-- begin --

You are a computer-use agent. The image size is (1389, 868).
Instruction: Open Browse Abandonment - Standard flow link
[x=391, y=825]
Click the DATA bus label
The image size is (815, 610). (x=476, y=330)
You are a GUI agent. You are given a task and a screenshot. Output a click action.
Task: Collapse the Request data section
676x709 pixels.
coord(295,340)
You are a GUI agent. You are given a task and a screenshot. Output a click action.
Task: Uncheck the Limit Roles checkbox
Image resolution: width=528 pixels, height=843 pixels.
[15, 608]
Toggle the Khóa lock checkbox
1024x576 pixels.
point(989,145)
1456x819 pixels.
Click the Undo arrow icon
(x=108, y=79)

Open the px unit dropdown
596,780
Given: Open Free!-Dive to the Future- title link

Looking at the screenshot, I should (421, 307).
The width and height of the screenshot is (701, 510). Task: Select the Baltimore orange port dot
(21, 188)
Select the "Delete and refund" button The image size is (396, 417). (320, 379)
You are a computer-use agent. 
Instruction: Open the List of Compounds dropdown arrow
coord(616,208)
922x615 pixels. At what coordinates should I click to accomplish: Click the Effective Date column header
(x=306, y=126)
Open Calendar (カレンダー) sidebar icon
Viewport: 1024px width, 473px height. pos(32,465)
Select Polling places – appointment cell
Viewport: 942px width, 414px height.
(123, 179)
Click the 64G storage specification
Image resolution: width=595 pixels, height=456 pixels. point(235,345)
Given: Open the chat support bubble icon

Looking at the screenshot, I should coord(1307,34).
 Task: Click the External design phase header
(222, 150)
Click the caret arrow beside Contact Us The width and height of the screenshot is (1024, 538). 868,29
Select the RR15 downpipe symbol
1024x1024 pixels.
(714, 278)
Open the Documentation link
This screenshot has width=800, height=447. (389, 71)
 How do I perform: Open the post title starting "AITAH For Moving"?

-- end --

Copy out every line above word for word, with nothing changed or left out.

You are a computer-use agent. The image size is (1389, 868).
Instruction: Open Browse Abandonment - Standard flow link
[x=391, y=825]
Click the DATA bus label
The image size is (815, 610). (x=476, y=330)
You are a GUI agent. You are given a task and a screenshot. Output a click action.
Task: Collapse the Request data section
676x709 pixels.
coord(295,340)
You are a GUI agent. You are given a task and a screenshot. Output a click action.
Task: Uncheck the Limit Roles checkbox
Image resolution: width=528 pixels, height=843 pixels.
[15, 608]
Toggle the Khóa lock checkbox
1024x576 pixels.
point(989,145)
1456x819 pixels.
Click the Undo arrow icon
(x=108, y=79)

Open the px unit dropdown
596,780
Given: Open Free!-Dive to the Future- title link

Looking at the screenshot, I should (421, 307).
The width and height of the screenshot is (701, 510). Task: Select the Baltimore orange port dot
(21, 188)
Select the "Delete and refund" button The image size is (396, 417). (320, 379)
You are a computer-use agent. 
Instruction: Open the List of Compounds dropdown arrow
coord(616,208)
922x615 pixels. At what coordinates should I click to accomplish: Click the Effective Date column header
(x=306, y=126)
Open Calendar (カレンダー) sidebar icon
Viewport: 1024px width, 473px height. pos(32,465)
Select Polling places – appointment cell
Viewport: 942px width, 414px height.
(123, 179)
Click the 64G storage specification
Image resolution: width=595 pixels, height=456 pixels. point(235,345)
Given: Open the chat support bubble icon

Looking at the screenshot, I should coord(1307,34).
 Task: Click the External design phase header
(222, 150)
Click the caret arrow beside Contact Us The width and height of the screenshot is (1024, 538). 868,29
Select the RR15 downpipe symbol
1024x1024 pixels.
(714, 278)
Open the Documentation link
This screenshot has width=800, height=447. (389, 71)
 How do I perform: Open the post title starting "AITAH For Moving"?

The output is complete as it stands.